### WHAT THE EXERCISE ASKS
Find every line in the listing below that contains the string "size" and copy each one out. Case counts.

### DATASET ROWS
** START **
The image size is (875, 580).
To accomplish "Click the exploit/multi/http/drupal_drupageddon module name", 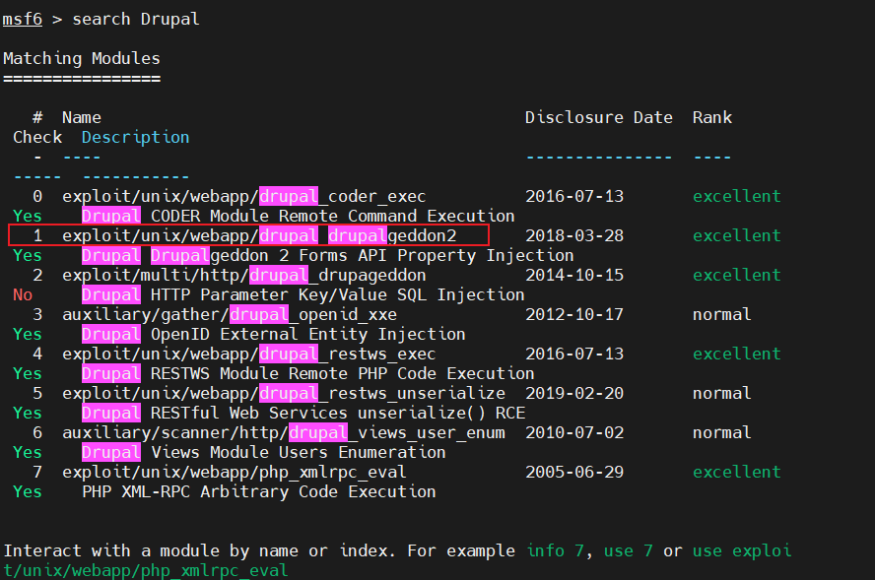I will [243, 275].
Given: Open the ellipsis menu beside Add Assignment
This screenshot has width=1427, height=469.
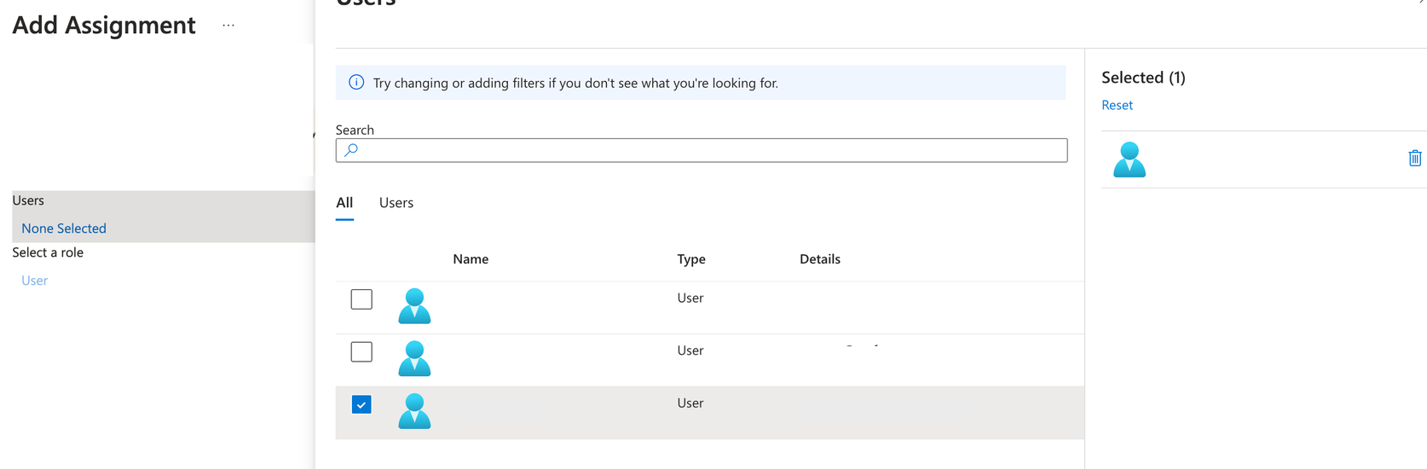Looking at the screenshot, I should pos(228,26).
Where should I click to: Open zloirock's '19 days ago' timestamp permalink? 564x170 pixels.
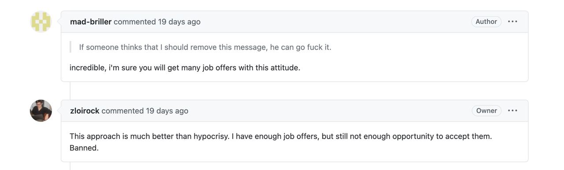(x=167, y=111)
** END **
** START **
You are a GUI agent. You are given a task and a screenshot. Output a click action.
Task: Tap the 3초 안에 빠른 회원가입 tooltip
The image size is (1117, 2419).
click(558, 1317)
** END **
### FINAL RESULT
The image size is (875, 580).
The image size is (1117, 2419).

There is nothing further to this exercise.